#### Material shown
* * * * * * * * *

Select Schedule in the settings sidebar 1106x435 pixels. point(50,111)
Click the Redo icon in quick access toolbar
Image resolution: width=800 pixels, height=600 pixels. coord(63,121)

* * * * * * * * *

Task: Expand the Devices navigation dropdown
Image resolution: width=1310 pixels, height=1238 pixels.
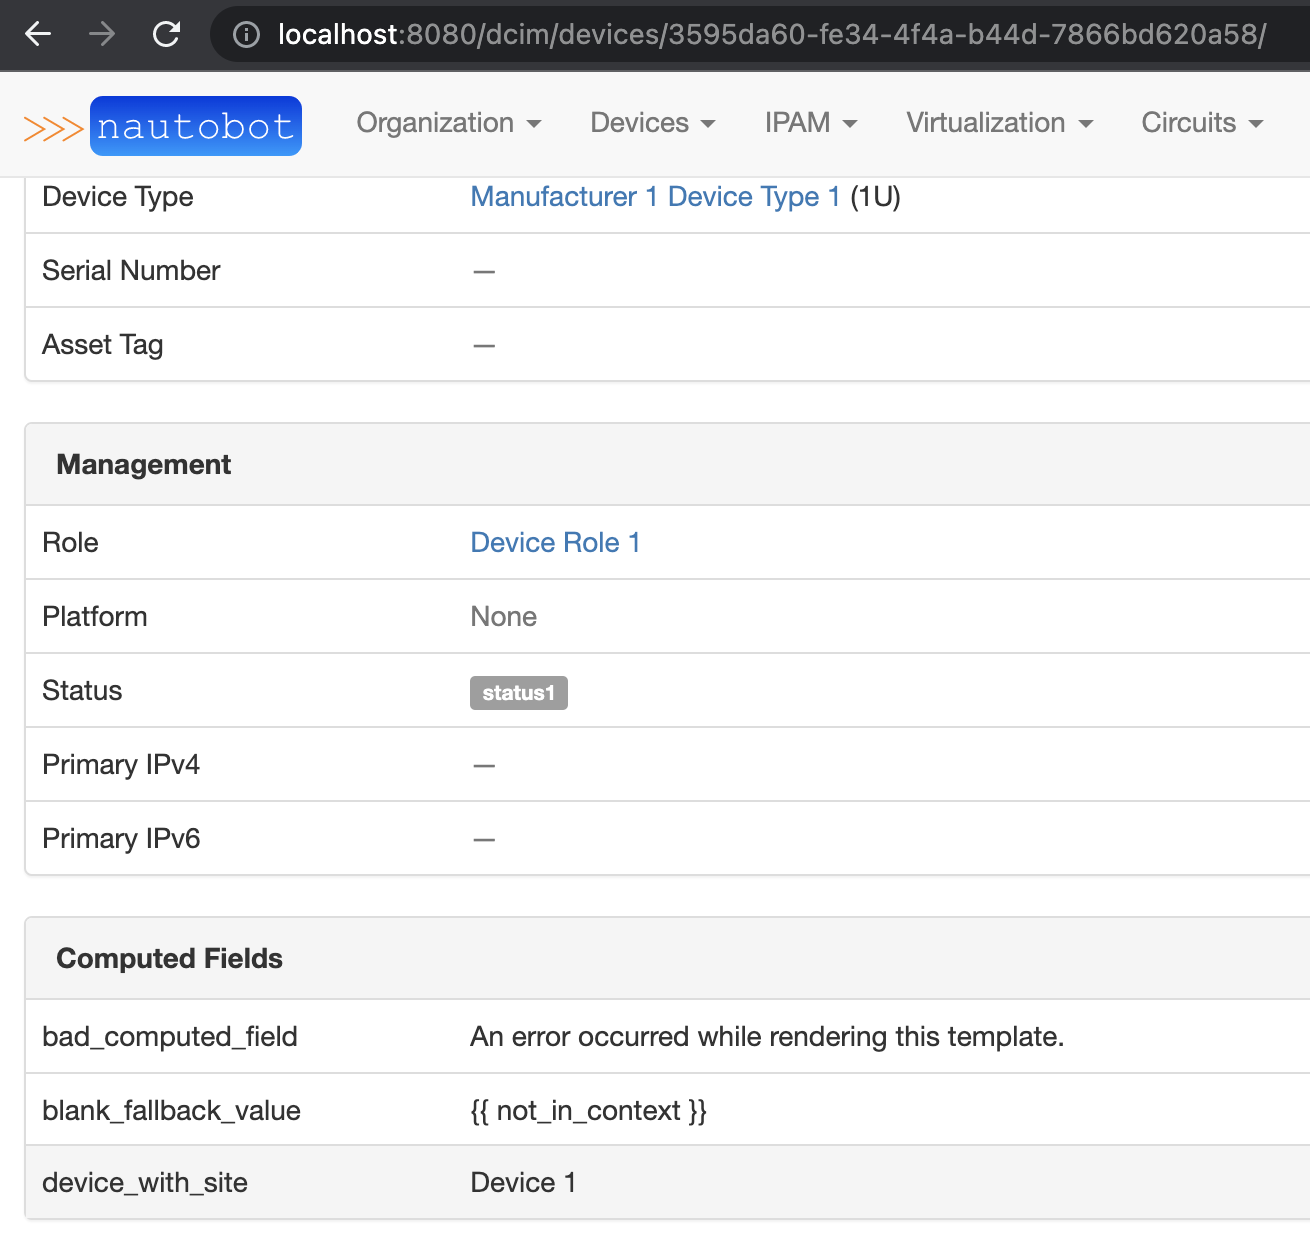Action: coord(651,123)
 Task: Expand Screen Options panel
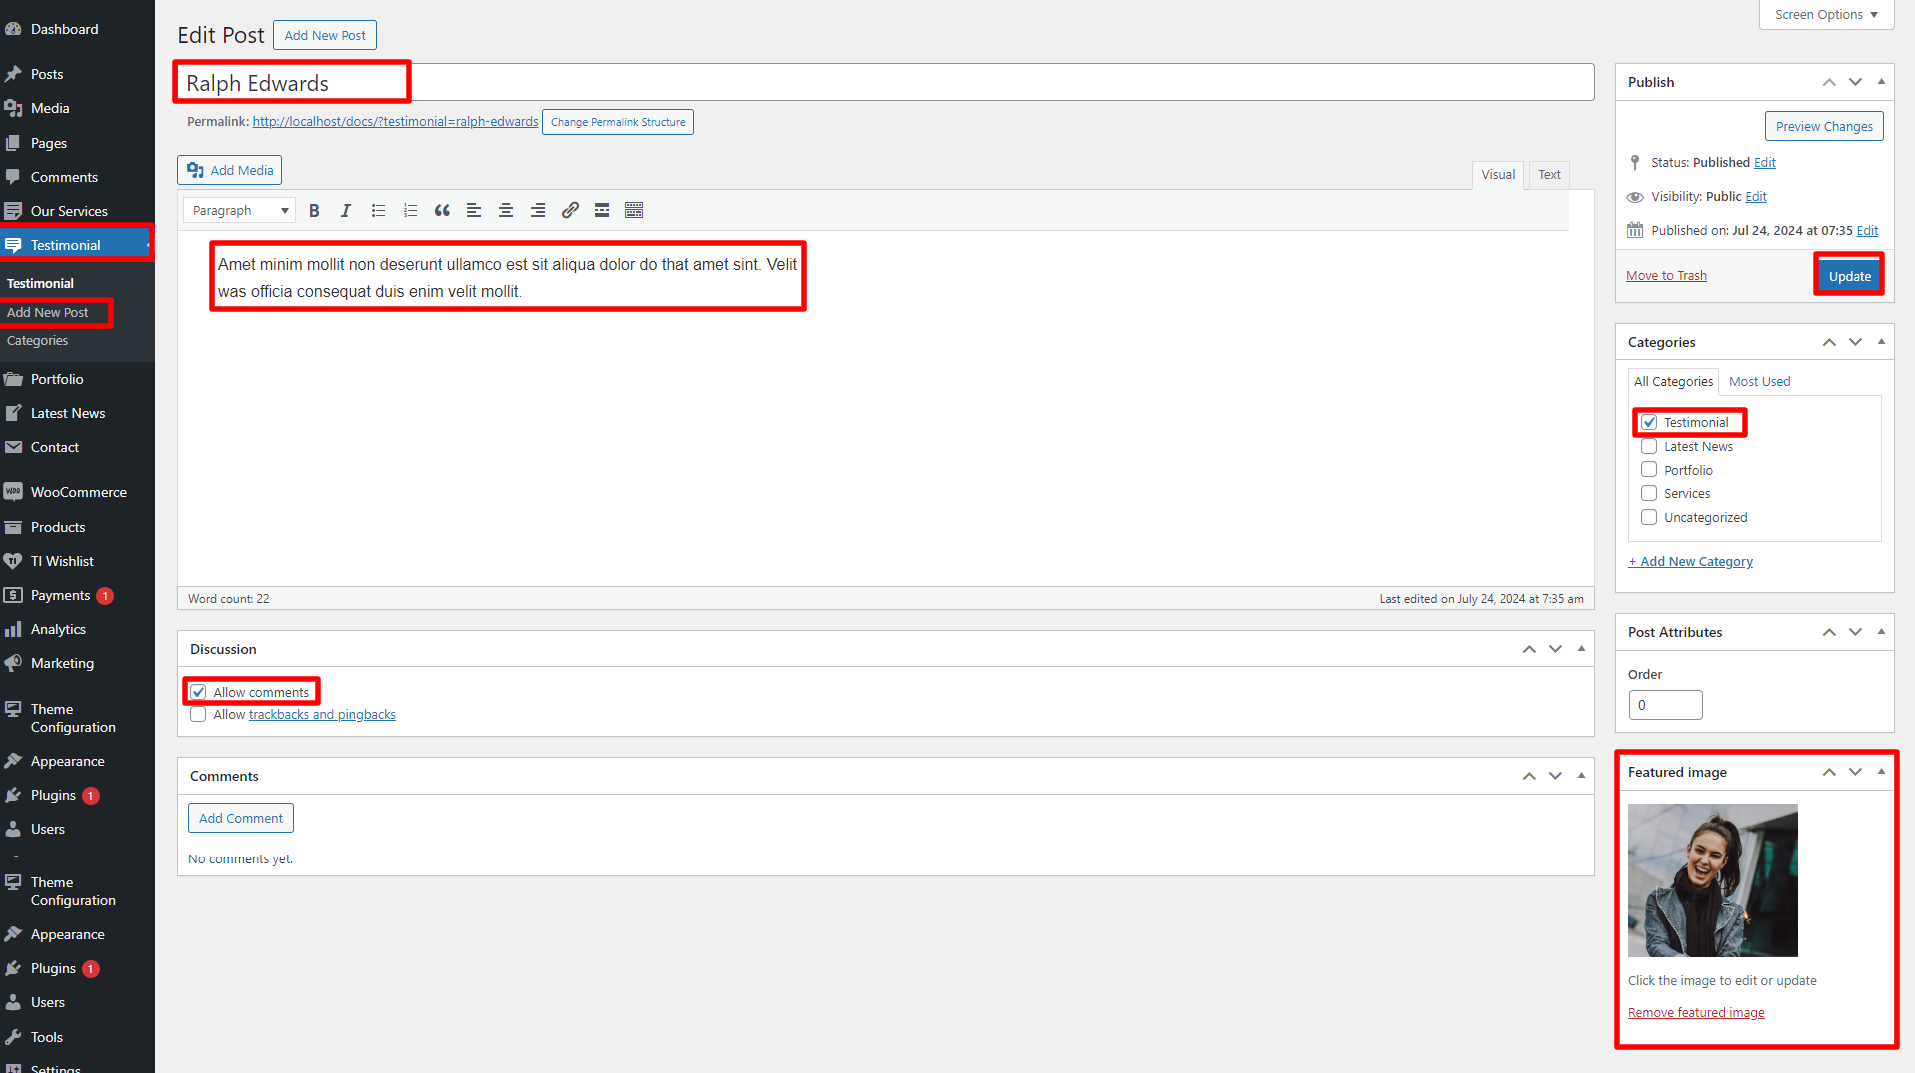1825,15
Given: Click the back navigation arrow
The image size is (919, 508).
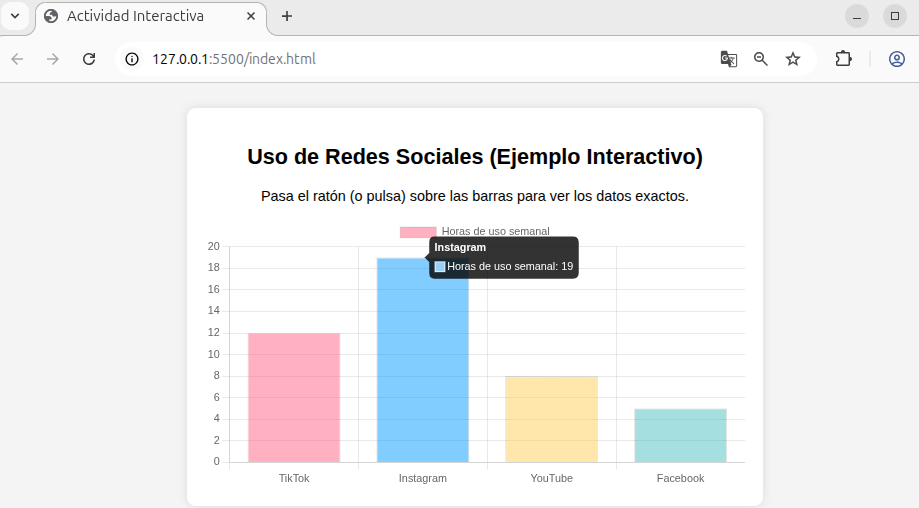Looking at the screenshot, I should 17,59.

* * * * * * * * *

#### Your goal
Each line above with the string "navigation" should be reported in full.

#### Response box
Task: Expand the Devices navigation dropdown
Given: Click the back navigation arrow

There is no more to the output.